Le CPR compte une quarantaine de malades, ou proches d’anciens malades. Il est là pour informer les patients et pour s’interroger sur la forme et les moyens d’information dont disposent les patients... Le comité analyse donc, avant même les CPP, tous les protocoles d’essais liés à la cancérologie et juge de leur lisibilité et de leur loyauté. 75 % des promoteurs acceptent des critiques de la part du comité de patients, et les modifient en conséquence. Le comité rédige ainsi une feuille de lecture, sorte de résumé des protocoles, à l’intention des patients et organise des réunions d’information deux fois par an depuis 11 ans maintenant. Il dispose par ailleurs de deux journaux, trait d’union et Coté Patients, destinés aux patients qui paraissent tous les trois mois. On y recense les résultats des essais en cours.
Le bilan est positif : aujourd’hui l’information et la communication avec les patients se sont considérablement améliorées. Les patients sont de plus en plus nombreux à vouloir participer aux essais, d’autant plus qu’ils sont parfaitement informés.
Le cas particulier des enfants
Les diverses lois tiennent compte du statut différent des enfants et de tout autre personne fragile. Leur protection doit être maximale et les essais ne doivent être menés que si le bénéfice attendu est direct.
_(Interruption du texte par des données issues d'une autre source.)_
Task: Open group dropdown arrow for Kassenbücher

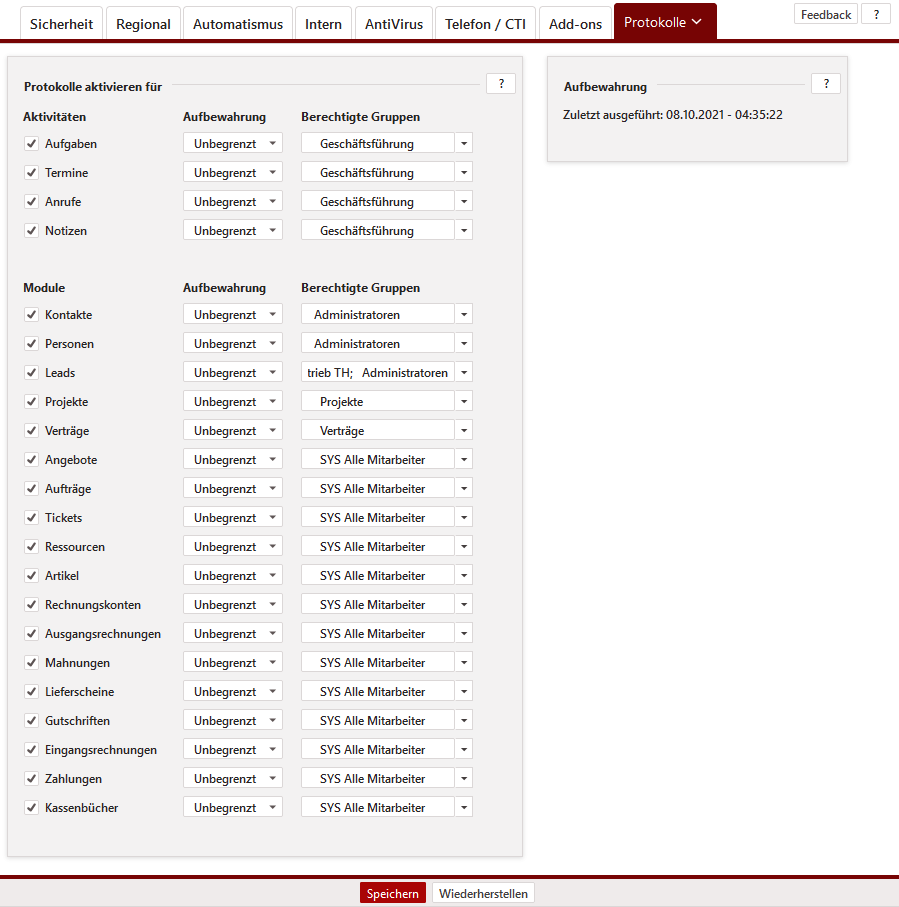Action: coord(463,808)
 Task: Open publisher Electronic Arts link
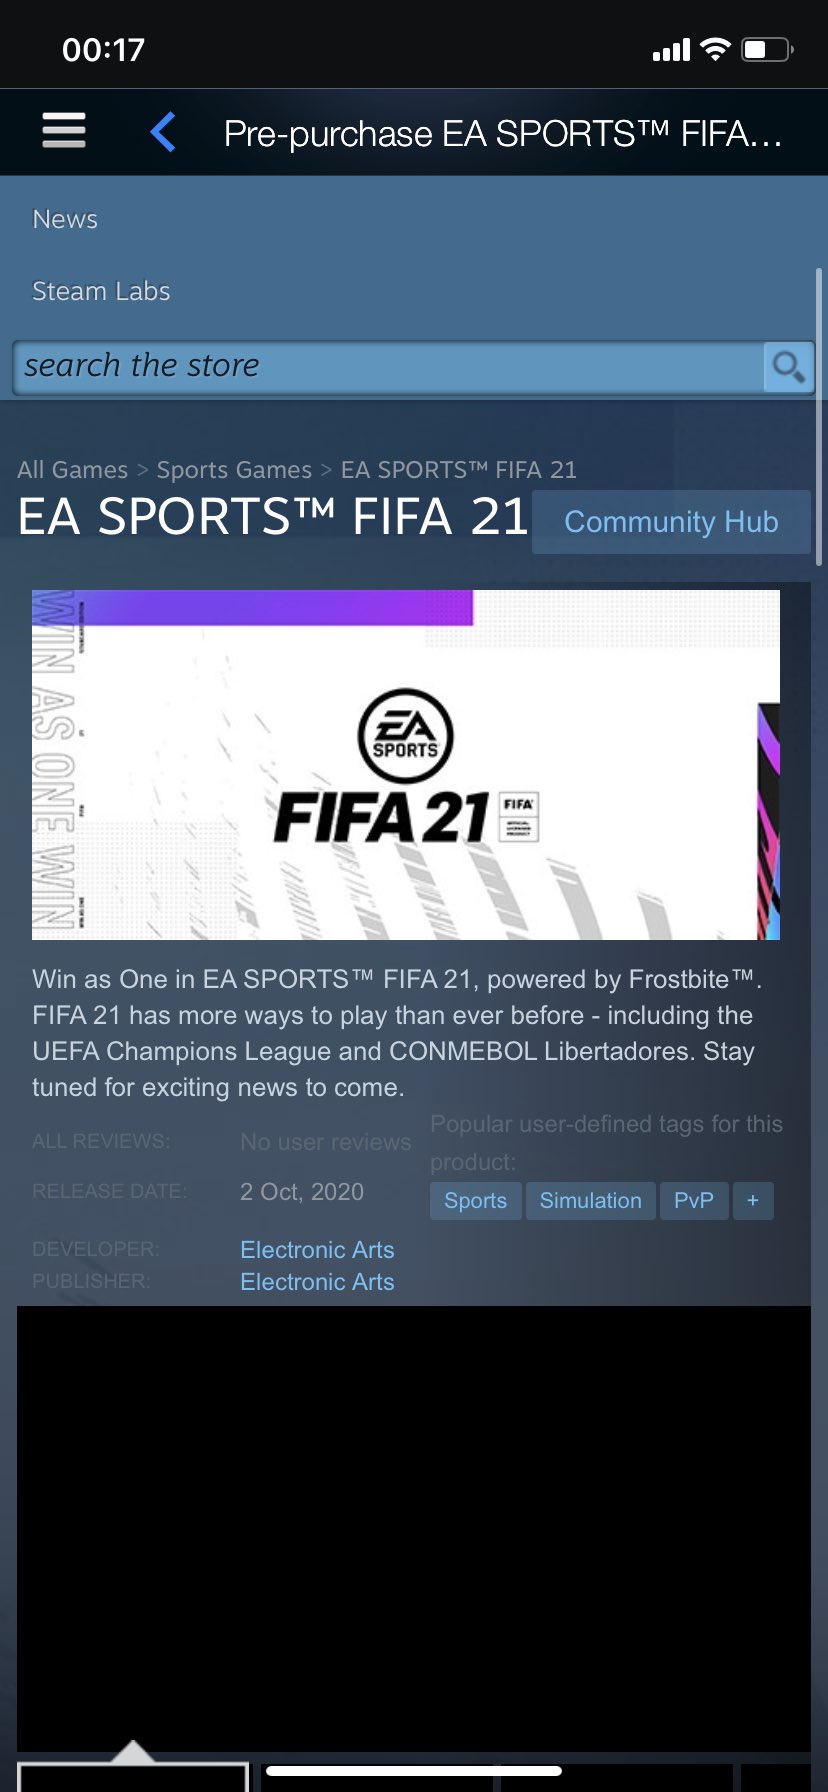pyautogui.click(x=317, y=1281)
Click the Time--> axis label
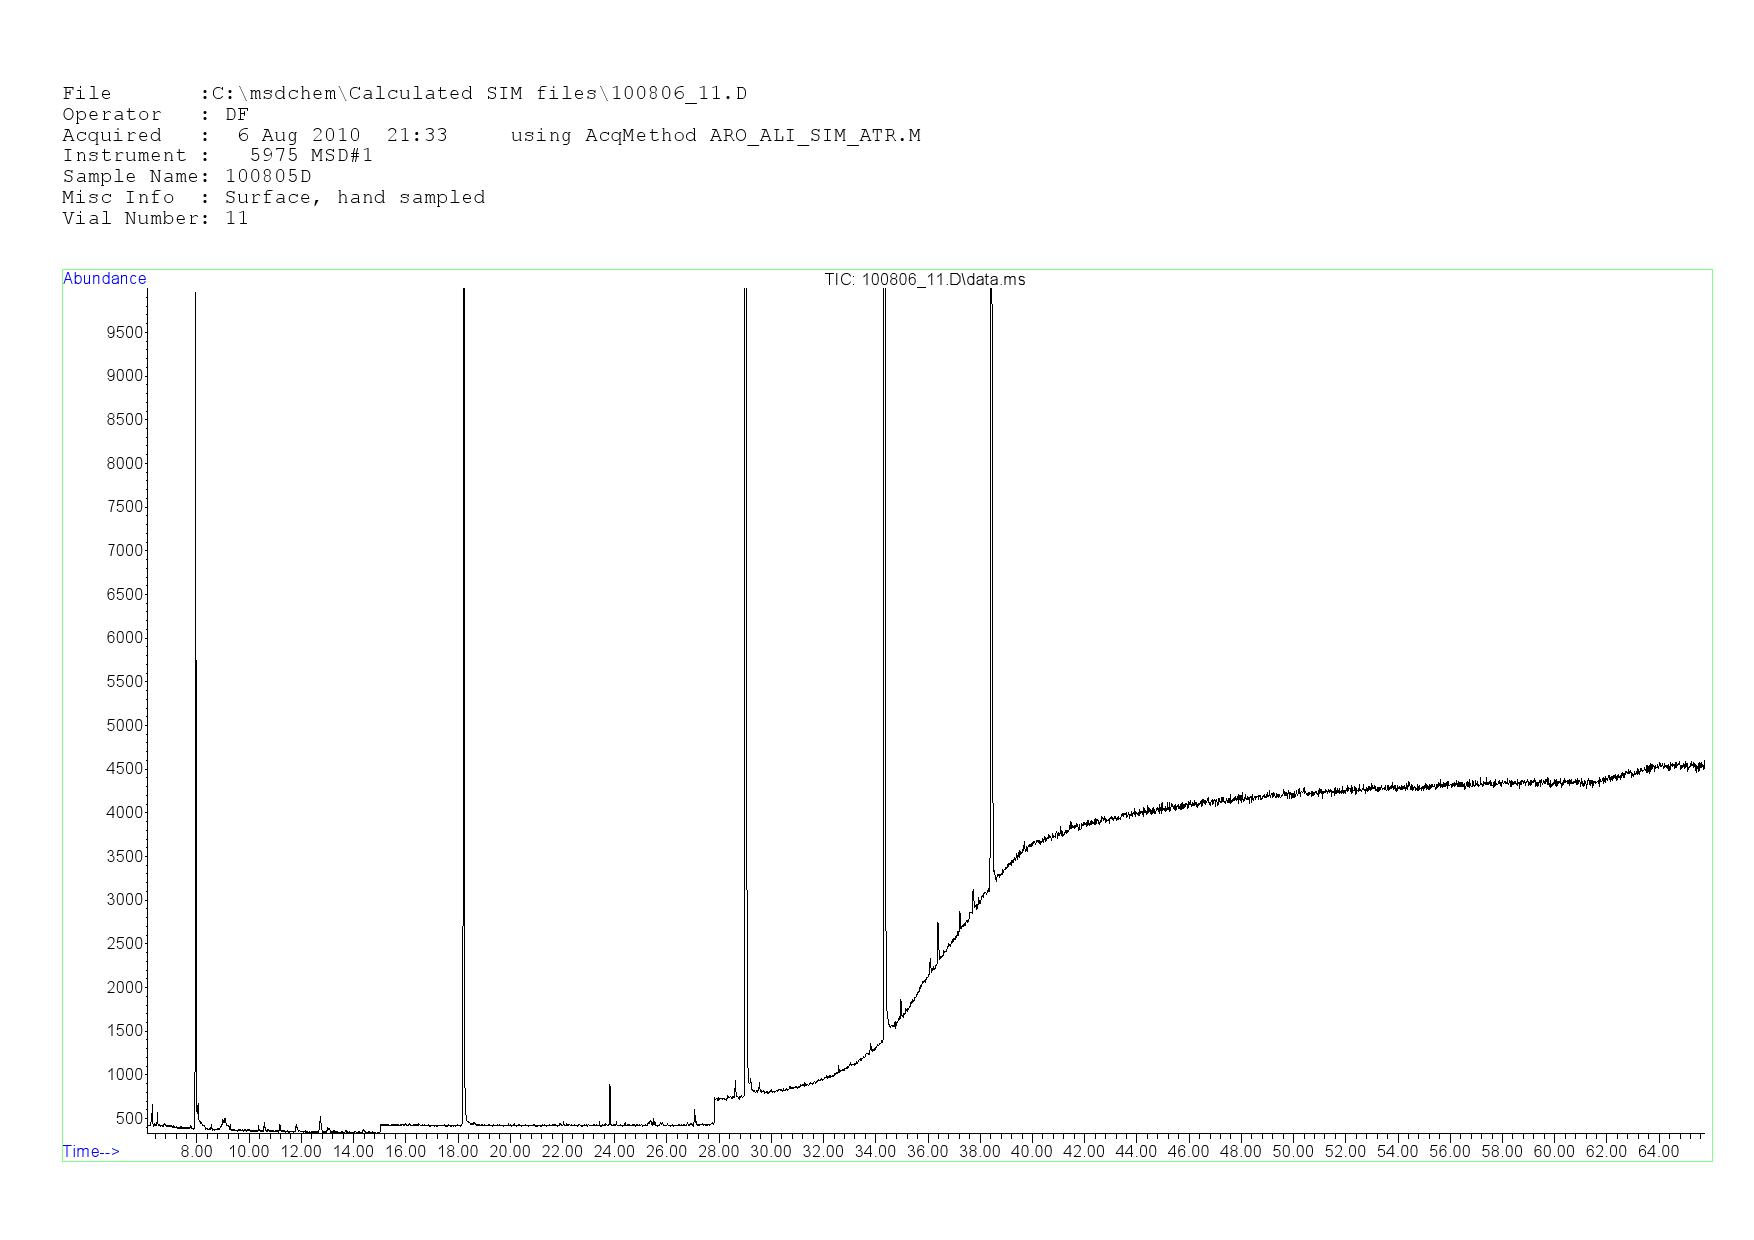Image resolution: width=1754 pixels, height=1240 pixels. click(91, 1151)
En général, les laboratoires ne font pas de recherche sur des traitements destinés uniquement à l‘enfant. Ce sont des médicaments adultes qu’on délivre en plus petites doses. Les essais thérapeutiques sont donc très rares dans ce domaine. Cependant, les associations de parents d’enfant malade se sont battues pour encourager la recherche pédiatrique. Le problème est le même pour les maladies orphelines.
Des risques de biais ?
Dans la recherche, on engage des personnes malades qui doivent être protégées et informées et font l’objet de recommandations et de réunions. Les biais ne peuvent donc être tolérés au moins sur le plan scientifique.
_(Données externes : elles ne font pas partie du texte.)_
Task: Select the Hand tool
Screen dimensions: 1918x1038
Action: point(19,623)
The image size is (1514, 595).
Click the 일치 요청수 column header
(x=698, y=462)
Pour éviter les biais, on travaille en équipe avec les patients, les médecins, les psychologues, les statisticiens. Le statisticien évalue le nombre de malades à inclure dans les essais et estime le nombre de vie que l’on pourrait sauver ou améliorer grâce à un nouveau traitement. On protège davantage les patients plus fragiles : les enfants, les majeurs protégés, les sujets âgés.
Pourtant :
L’éthique est-elle toujours respectée par les médecins ?
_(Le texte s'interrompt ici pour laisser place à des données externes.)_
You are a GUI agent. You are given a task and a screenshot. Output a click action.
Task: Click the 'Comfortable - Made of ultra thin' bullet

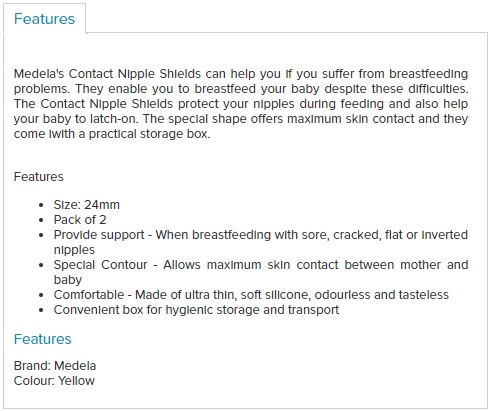coord(251,295)
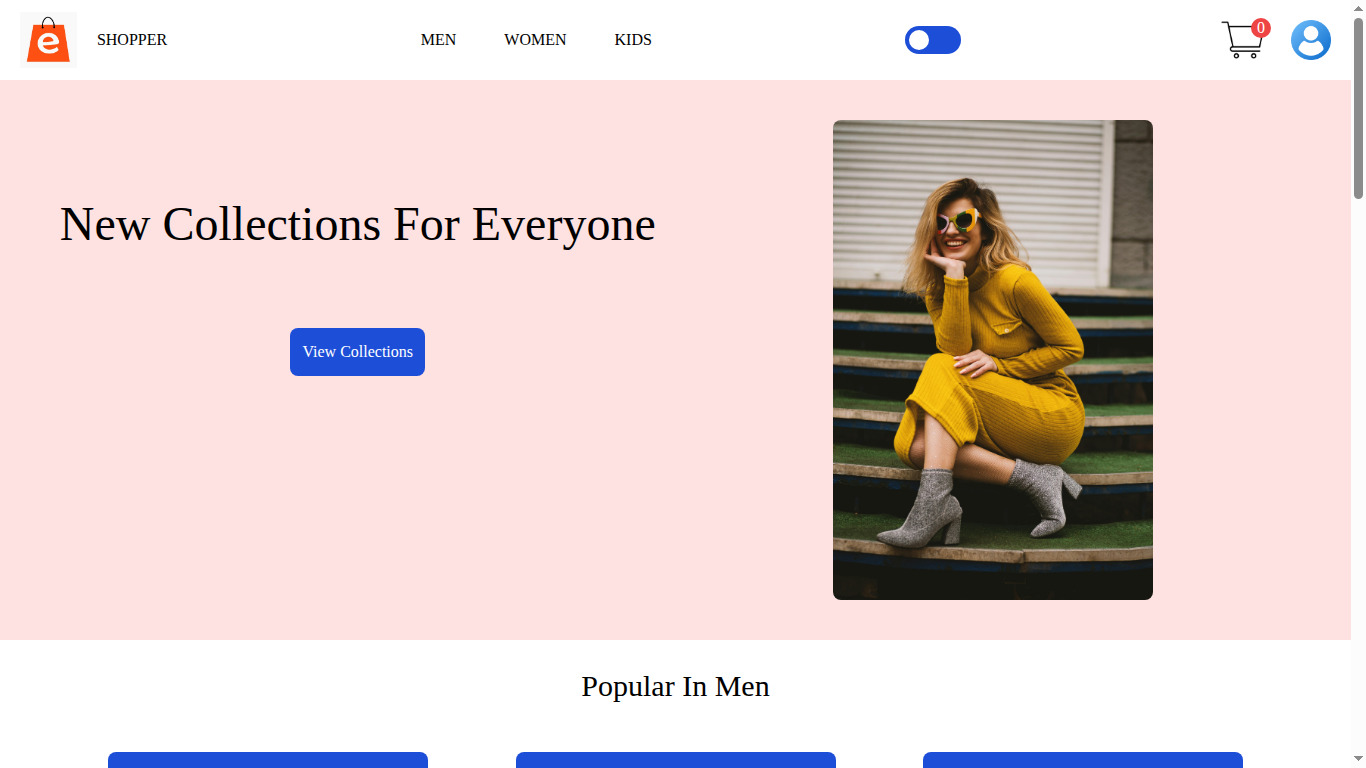1366x768 pixels.
Task: Open the middle product card under Popular In Men
Action: pyautogui.click(x=675, y=760)
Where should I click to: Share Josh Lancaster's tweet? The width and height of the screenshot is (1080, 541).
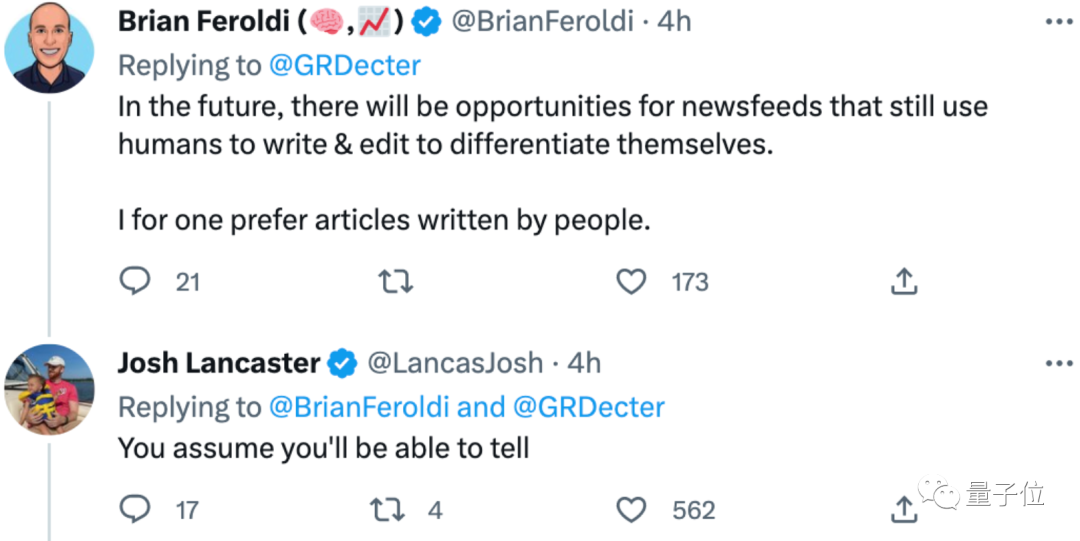coord(903,510)
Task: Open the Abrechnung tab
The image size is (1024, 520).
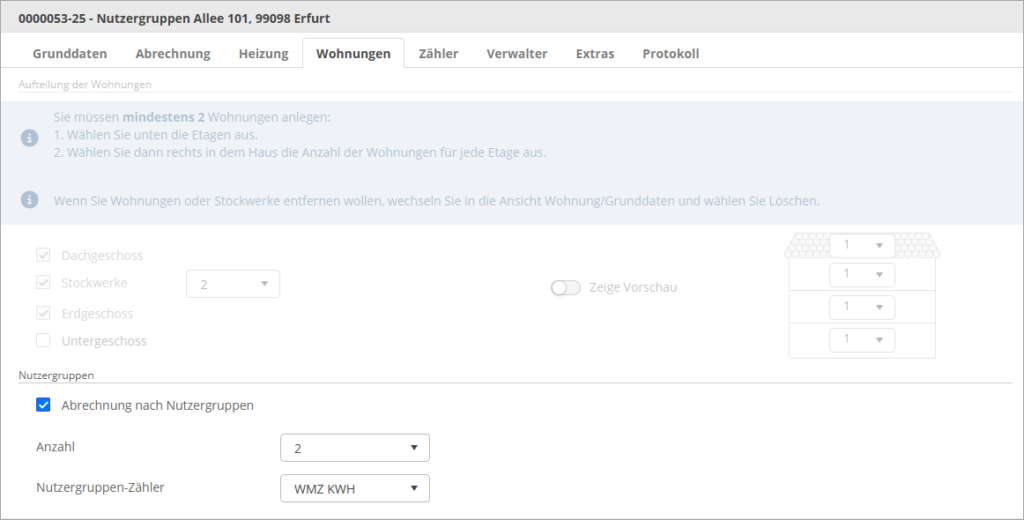Action: point(173,54)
Les médecins veulent inclure beaucoup de malades dans les essais car les laboratoires payent les médicaments. Les malades sont donc souvent mieux soignés et mieux suivis s‘ils participent à des essais.
Certains essais sont menés dans d’autre pays européens et l’on ne dispose pas forcément de moyens de contrôle sur ces derniers. D’autres pays comme la Chine et le Japon sont totalement indépendants : ils mènent leur propre recherche.
Une solution d’avenir ?
Actuellement se développe un nouveau type de recherche : la recherche translationnelle qui vise à rapprocher la recherche fondamentale de la recherche clinique. Par exemple, on envisage de ne plus sélectionner les patients en fonction de leur maladie mais en fonction de certaines anomalies génétiques pouvant permettre de prédire les réactions des patients aux diverses thérapeutique s, ce qui permettrait une grande avancée clinique.